■ WORK ORDER
Omitting all pictures, copy word for word the lines from the line containing "The height and" through the final line of the entries.

Stored data entries
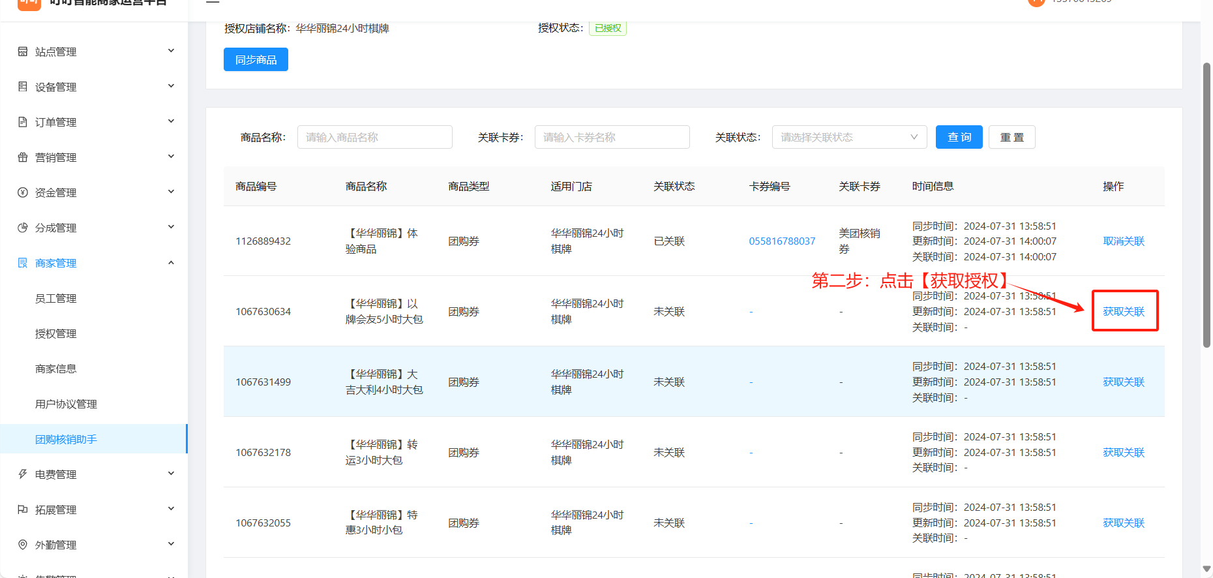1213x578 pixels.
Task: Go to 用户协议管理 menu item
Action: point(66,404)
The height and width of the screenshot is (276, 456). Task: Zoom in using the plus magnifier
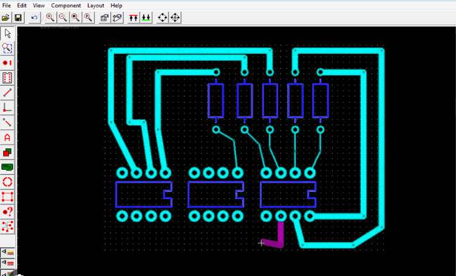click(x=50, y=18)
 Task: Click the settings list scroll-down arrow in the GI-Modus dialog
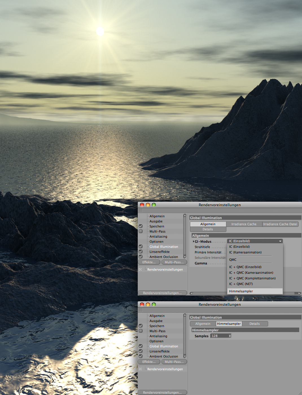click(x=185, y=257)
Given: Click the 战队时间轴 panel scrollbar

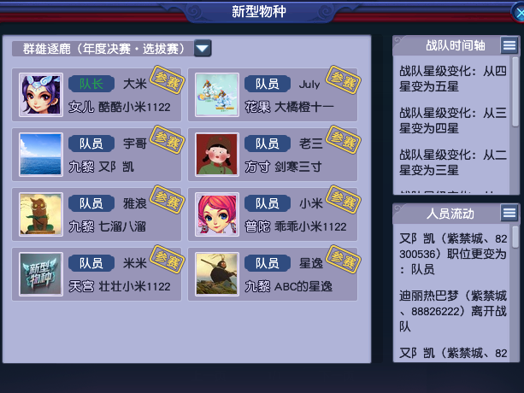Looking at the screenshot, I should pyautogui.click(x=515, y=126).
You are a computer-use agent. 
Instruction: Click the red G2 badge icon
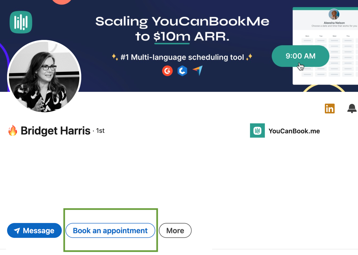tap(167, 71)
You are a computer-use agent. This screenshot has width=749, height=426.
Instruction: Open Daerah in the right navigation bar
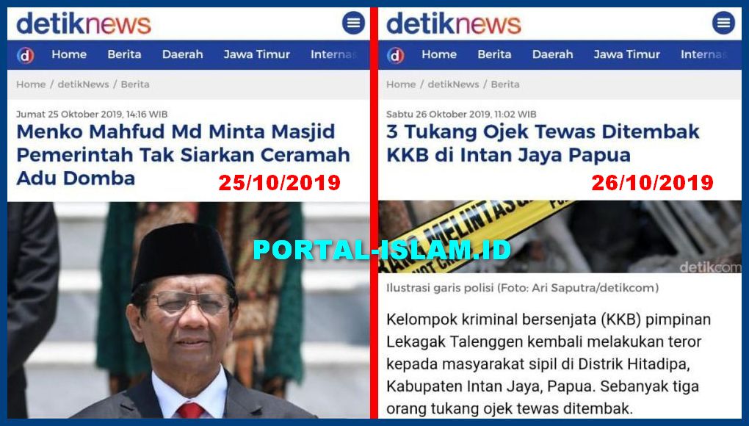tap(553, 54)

■ TASK RESULT
The height and width of the screenshot is (276, 456). Task: Zoom in using the plus magnifier
click(x=50, y=18)
 Task: Click the settings list scroll-down arrow in the GI-Modus dialog
click(x=185, y=257)
Given: Click the 战队时间轴 panel scrollbar

Looking at the screenshot, I should pyautogui.click(x=515, y=126).
You are a computer-use agent. 
Instruction: Click the red G2 badge icon
tap(167, 71)
You are a computer-use agent. This screenshot has width=749, height=426.
Instruction: Open Daerah in the right navigation bar
tap(553, 54)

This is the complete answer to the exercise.